Although ART non-adherence is a known risk factor for OIs, as described by previous reports⁶, this study did not find a significant difference in OI-free survival between ART-adherent and non-adherent groups. This could be due to self-reported adherence, which may have introduced bias. In addition, another reason could be the relatively short follow-up period, which may not have captured the delayed effects of poor adherence. The absence of a significant difference in OI-free survival between adherent and non-adherent groups likely reflects variable adherence patterns and immune recovery. Several patients with temporary ART interruptions later resumed therapy, whereas some adherent individuals continued to have advanced immunosuppression or treatment failure, diminishing the between-group differences. Thus, the lack of statistical difference likely reflects overlap between irregular treatment and partial immune recovery rather than true equivalence of adherence outcomes. Furthermore, the baseline immune status and nutritional status may have had a more immediate impact on OI risk than adherence alone in our cohort. By incorporating simple, cost-effective parameters such as BMI and serum albumin, which are often underutilized, these may serve as practical tools to identify patients at higher risk of developing OIs. The clinical implications of this study are relevant in resource-limited settings, where timely and accurate prognostication can improve care delivery and optimize resource allocation.

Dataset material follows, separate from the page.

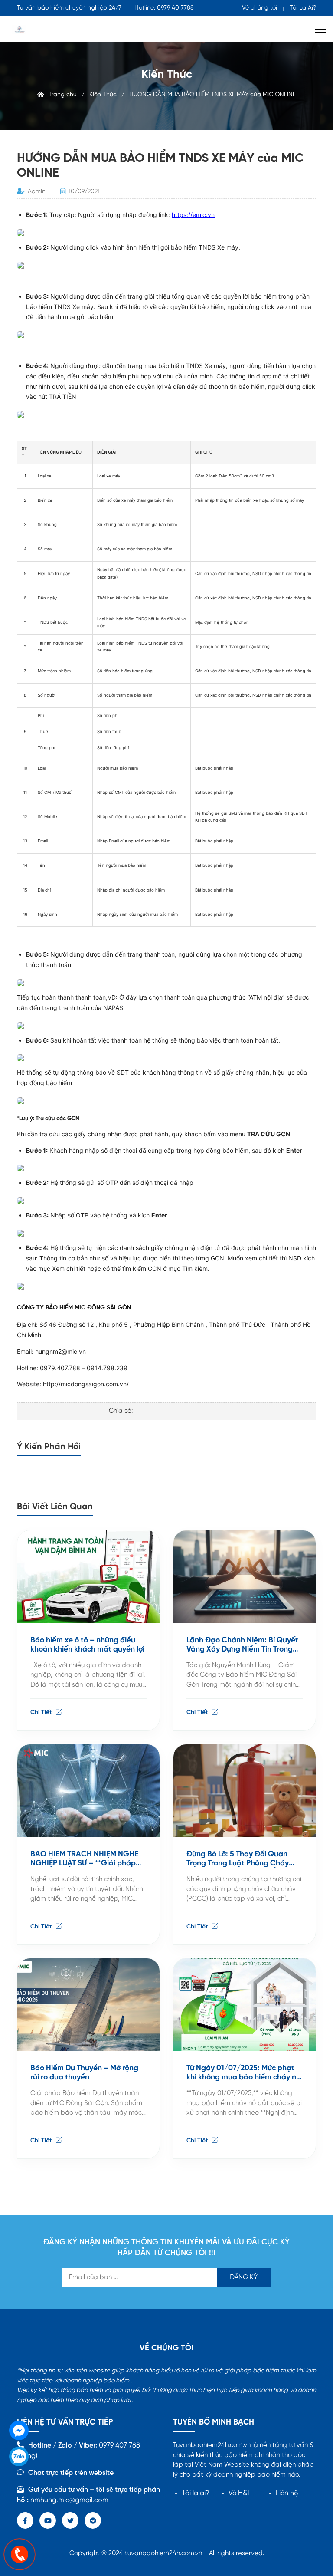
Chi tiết (41, 1712)
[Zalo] (19, 2456)
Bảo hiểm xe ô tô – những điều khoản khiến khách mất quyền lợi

A key strength of this study was its prospective design, which enables the temporal assessment of OI development and minimizing the recall bias. However, our study also has some important limitations. Diagnoses of OIs were predominantly based on clinical and laboratory findings available in a routine care setting; advanced diagnostics for certain infections (PCR and other molecular analyses) were not available. Although this was a prospective cohort, repeat assessment of ART adherence, viral load, and serial CD4 count were not performed uniformly due to logistical and resource limitations. Hence, baseline values were used as representative of initial immune and nutritional status. We acknowledge that serial monitoring could provide more precise insights into temporal associations between immune recovery and OI risk, and future multicentric cohorts with CD4 count follow-up are needed to validate these findings. This limitation may partly explain why some patients had persistently low CD4 counts despite being on ART. ART adherence monitoring was based on available records, and incomplete documentation may have underestimated its association with late OIs. Additionally, certain confounding factors, such as socioeconomic status and co-existing non-communicable diseases, were not evaluated. In addition, data of viral load, and treatment failure assessment were not available; therefore, CD4 count was used as a surrogate marker of immune status at the time of OIs. Finally, the single-center design of this study may limit its generalizability across different geographic settings.